If a line in the data below contains the word "Open", copy it out.

> **GIVEN RECORDS**
○ ○ ○ ○ ○

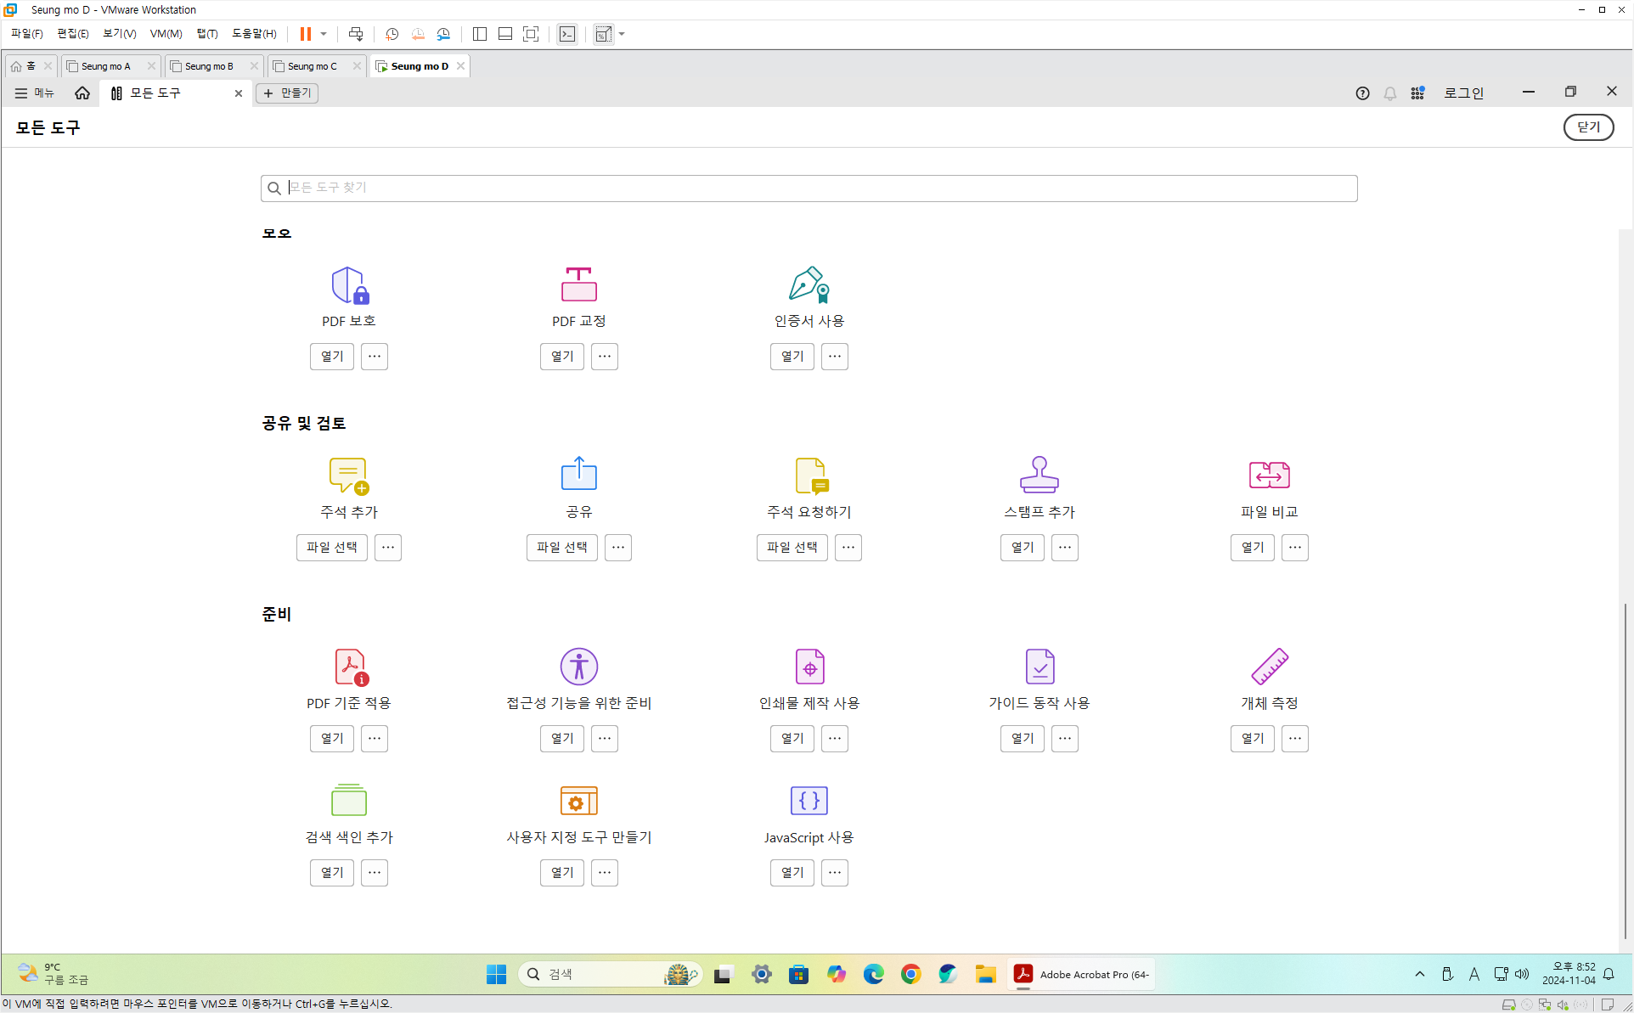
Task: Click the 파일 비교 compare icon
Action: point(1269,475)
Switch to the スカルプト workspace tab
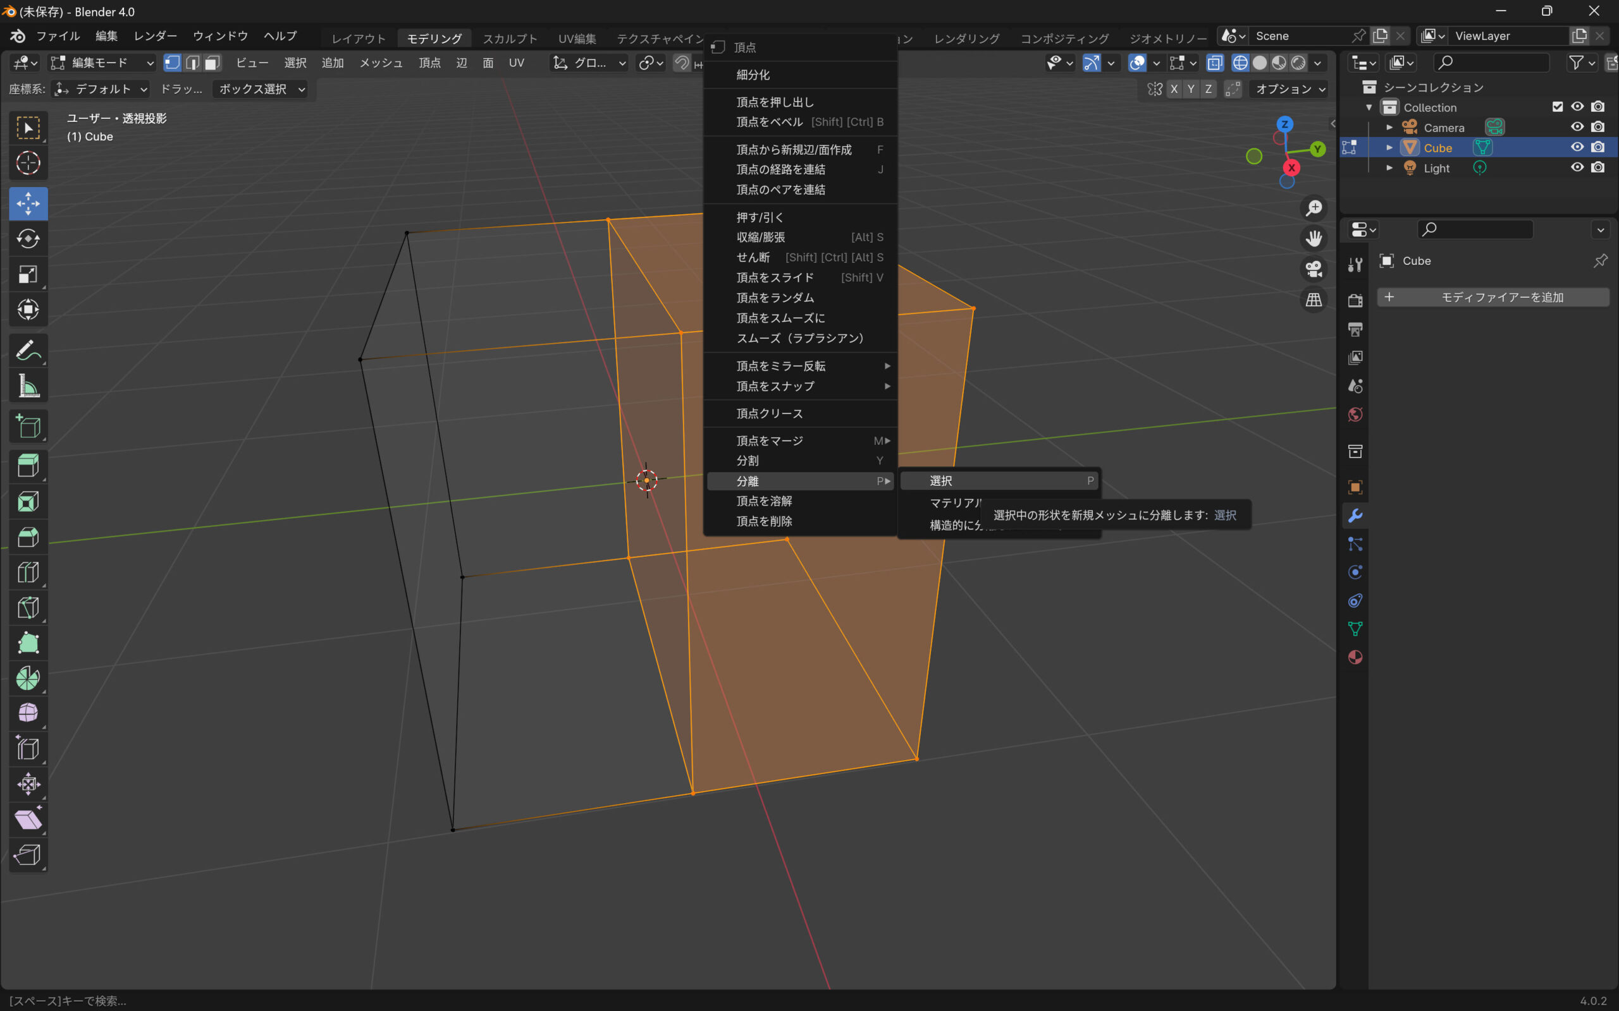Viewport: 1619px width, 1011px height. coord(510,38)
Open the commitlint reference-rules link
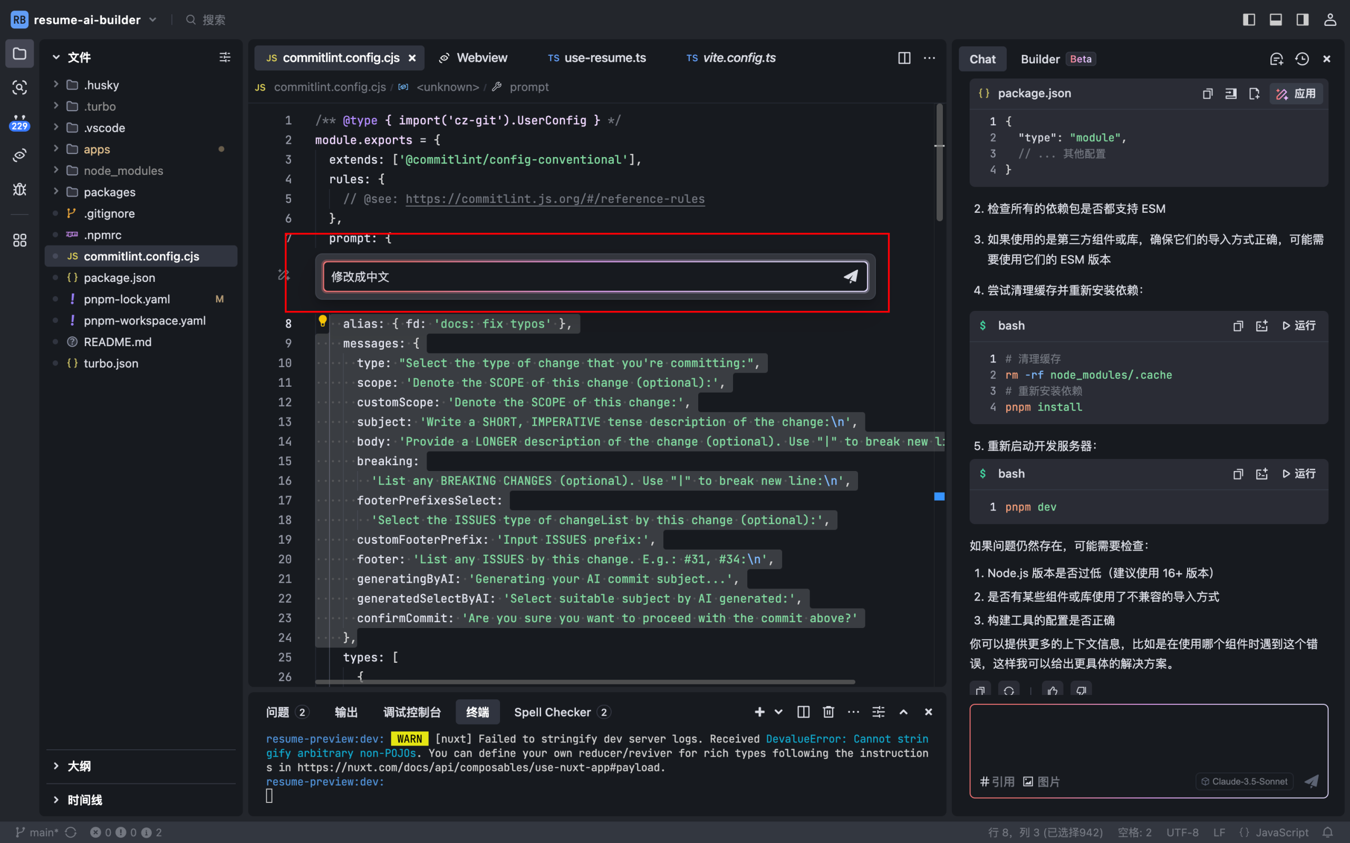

○ ○ ○ ○ ○

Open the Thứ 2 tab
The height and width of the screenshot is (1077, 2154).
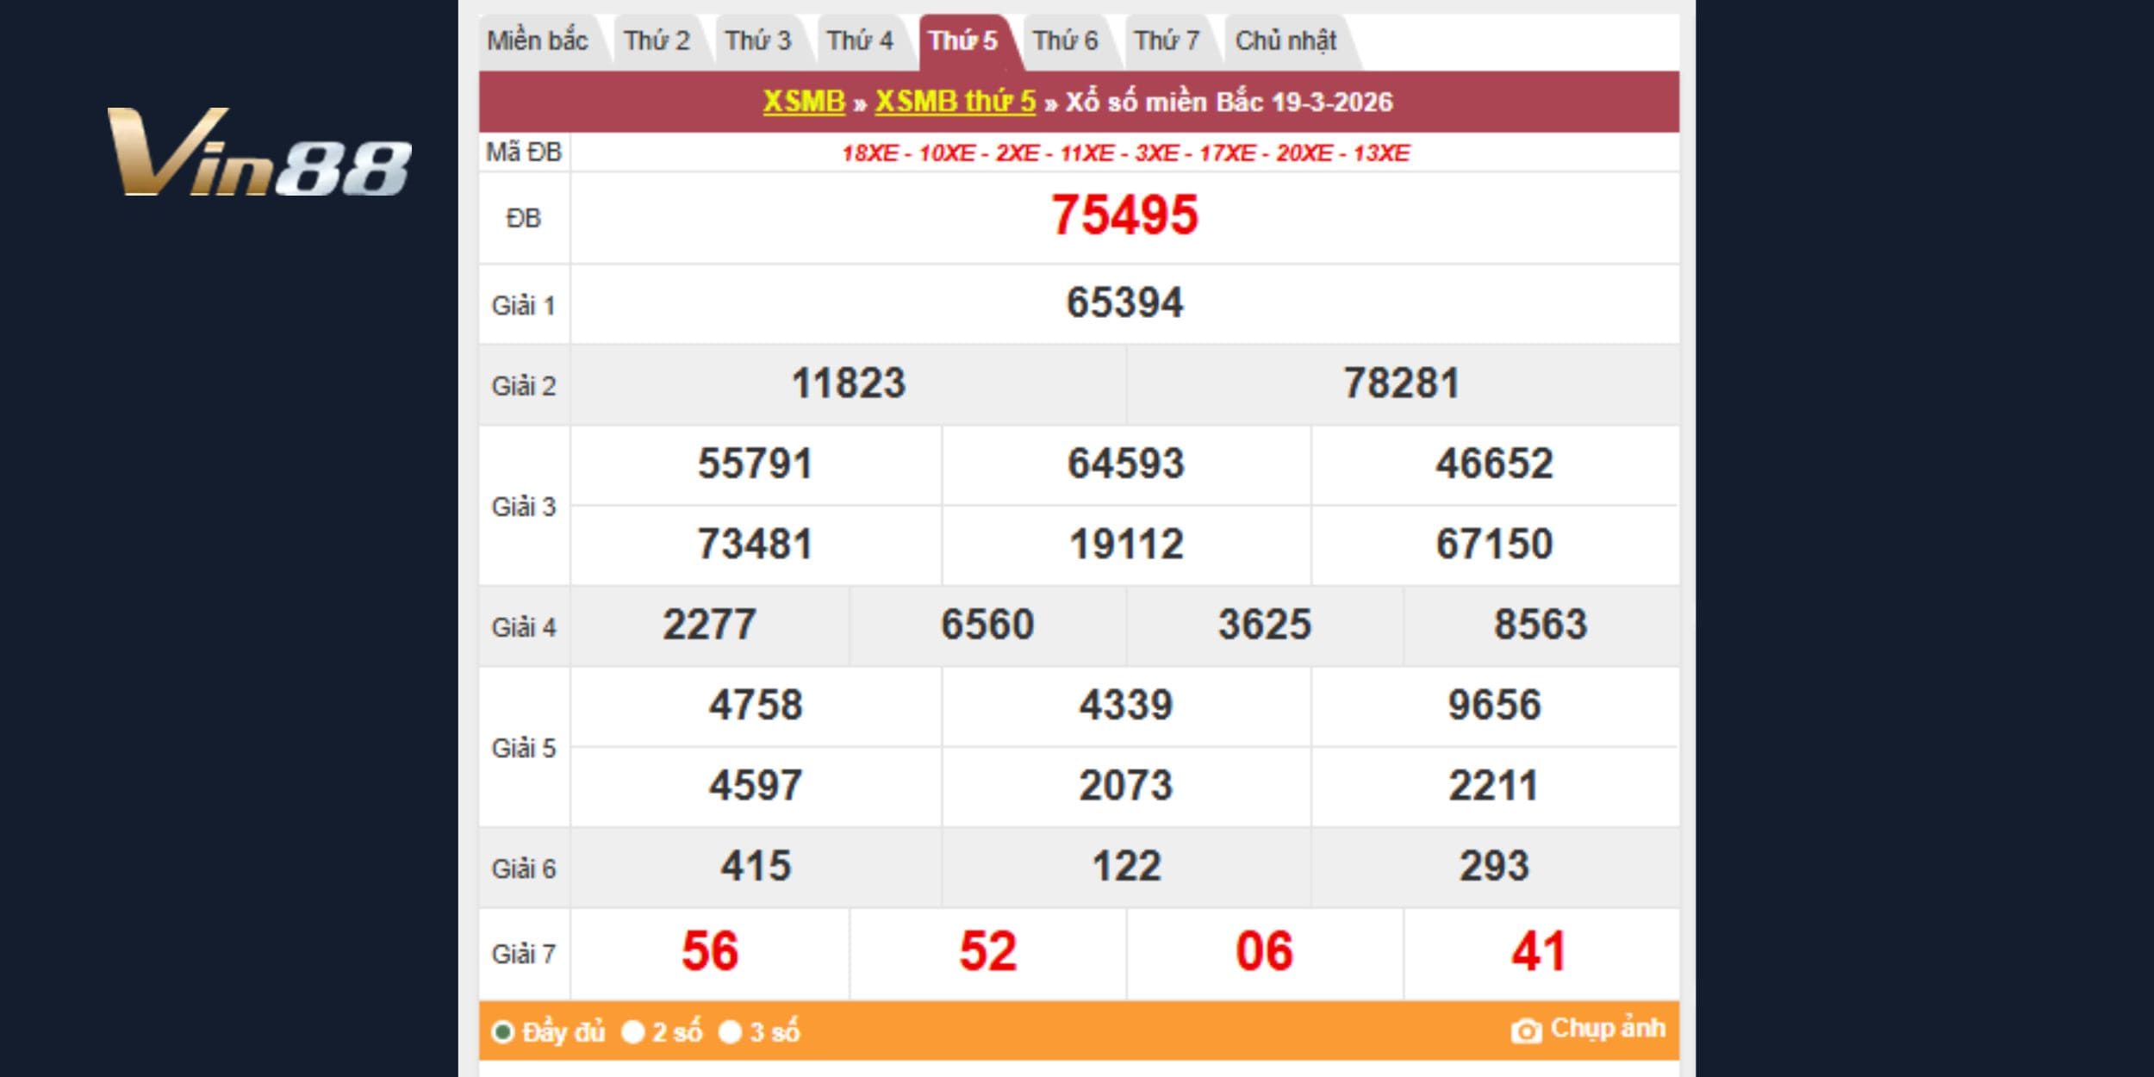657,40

○ ○ ○ ○ ○

> **WRITTEN RESPONSE**
Open the commitlint reference-rules link
Open the Thứ 2 tab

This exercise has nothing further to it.